21 abr. 2014

"Yo te veo más como una simpática matroncilla post-adolescente y pseudo-skater con ínfulas de fotógrafa y cierta tendecia a la bipolaridad."

16 abr. 2014

Pereza.

Camino arrastrando los pies. Me duelen las zapatillas que me he comprado con ese dinero, no me pegan nada, me hacen ser de lo más dulce. Como tú dices. Que poco me conoces. Que asco me da la gente que no me conoce y a la que tengo que explicárselo todo de nuevo.
Llevo la camisa manchada de vino, la gente me mira en el metro.

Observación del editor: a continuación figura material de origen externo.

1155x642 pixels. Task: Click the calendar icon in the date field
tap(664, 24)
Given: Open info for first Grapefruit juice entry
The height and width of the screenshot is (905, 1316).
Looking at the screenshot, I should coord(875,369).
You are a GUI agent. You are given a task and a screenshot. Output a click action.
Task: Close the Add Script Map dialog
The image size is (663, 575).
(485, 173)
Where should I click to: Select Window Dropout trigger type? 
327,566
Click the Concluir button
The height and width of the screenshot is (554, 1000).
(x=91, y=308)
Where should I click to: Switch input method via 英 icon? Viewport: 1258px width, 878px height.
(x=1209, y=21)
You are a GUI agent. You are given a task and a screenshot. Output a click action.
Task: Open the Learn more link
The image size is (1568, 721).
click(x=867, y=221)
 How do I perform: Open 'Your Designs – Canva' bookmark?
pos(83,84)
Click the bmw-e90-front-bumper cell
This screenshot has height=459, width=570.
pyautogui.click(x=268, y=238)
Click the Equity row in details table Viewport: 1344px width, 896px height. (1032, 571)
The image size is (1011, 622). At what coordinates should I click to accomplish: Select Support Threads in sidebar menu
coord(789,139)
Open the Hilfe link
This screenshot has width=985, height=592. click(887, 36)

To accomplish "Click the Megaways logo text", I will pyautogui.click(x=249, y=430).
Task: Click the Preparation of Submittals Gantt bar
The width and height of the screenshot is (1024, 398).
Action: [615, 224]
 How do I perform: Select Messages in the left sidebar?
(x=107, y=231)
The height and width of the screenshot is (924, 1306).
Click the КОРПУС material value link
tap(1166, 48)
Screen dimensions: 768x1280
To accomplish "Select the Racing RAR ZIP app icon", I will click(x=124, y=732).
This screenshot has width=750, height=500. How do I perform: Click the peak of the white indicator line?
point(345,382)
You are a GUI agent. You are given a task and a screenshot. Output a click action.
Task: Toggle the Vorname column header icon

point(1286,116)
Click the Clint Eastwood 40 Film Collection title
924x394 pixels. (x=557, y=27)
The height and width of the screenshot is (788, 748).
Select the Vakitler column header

Me dan igual. Han vuelto a darme igual. Ya nada importa demasiado, como en 2010. Se podría decir que he vuelto.
Volviendo por la calle oscura he intentado llorar y no me ha salido, ya estamos. Ya lo tenemos.
He estado a punto de coger el coche e ir a verte, aunque sea de lejos. También he estado a punto de ir a verte a tí, pero verte a tí significa olvidarme demasiado deprisa de todo lo demás y empezar a vivir una vida de locura. De películas, de cigarros liados, de cervezas. Y sinceramente, aunque haga mucha fuerza, no me tiemblan las piernas. Ni la voz.
Llevo los talones llenos de heridas e intento cuidarlos con Diazepam. Me ahogo por las noches, cuando no hay nada, ni tampoco al despertar. Cuando me levanto sin pensar en nada y me duermo vacía.
Me odio, me odio, me odio. Como no se puede odiar a nadie más.